(Stored data)
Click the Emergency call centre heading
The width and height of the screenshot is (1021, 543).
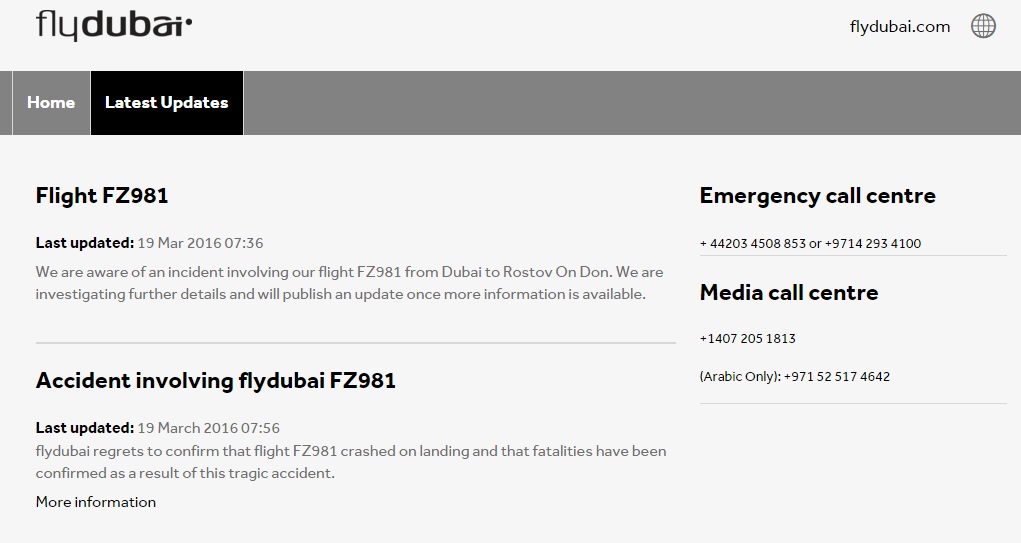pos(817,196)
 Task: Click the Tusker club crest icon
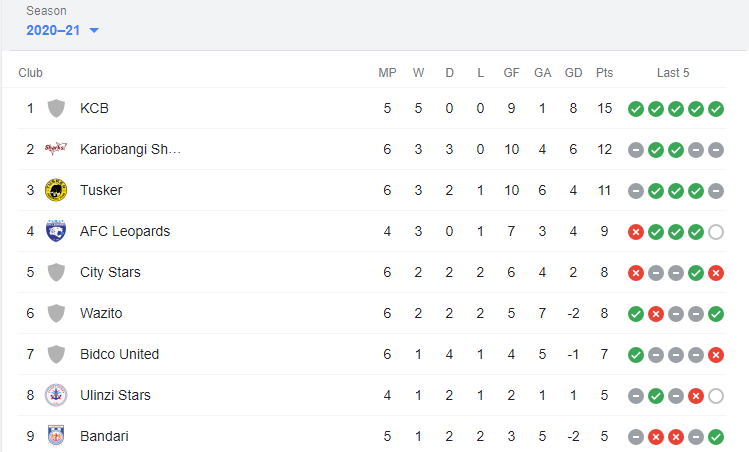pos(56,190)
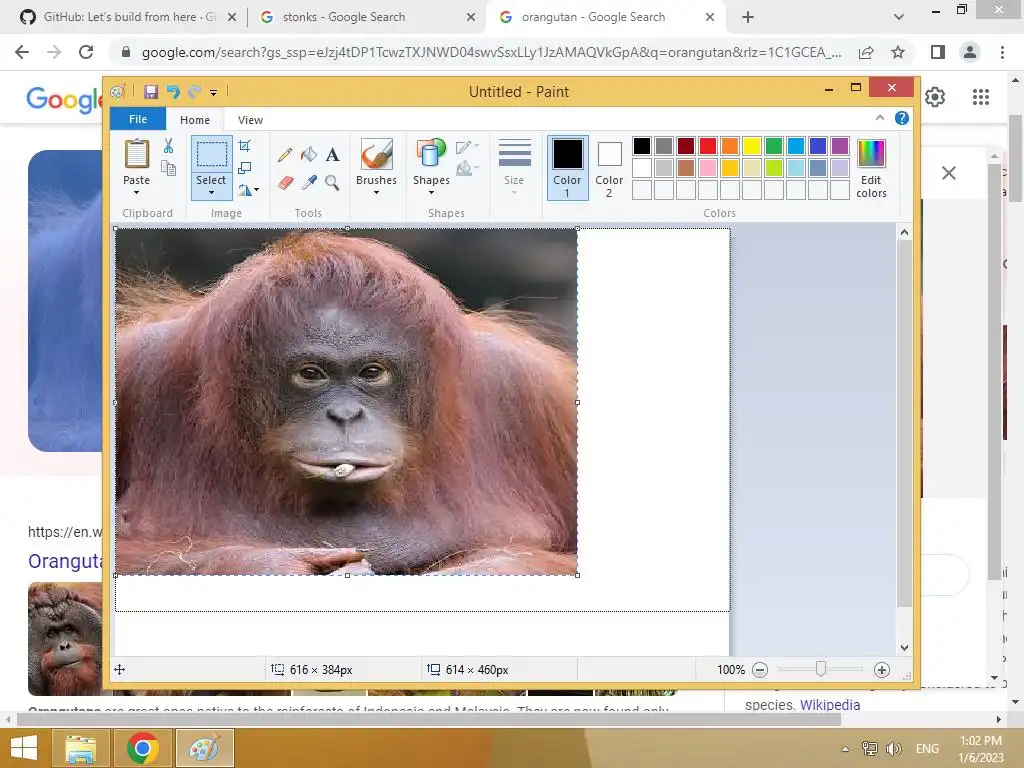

◆ **Description of the task**
Copy every entry above exactly as it stands, but leave the pictures out.

◆ **Solution to this problem**
Click the Emergency call centre heading
The width and height of the screenshot is (1021, 543).
pos(817,196)
 Task: Click the Tusker club crest icon
pos(56,190)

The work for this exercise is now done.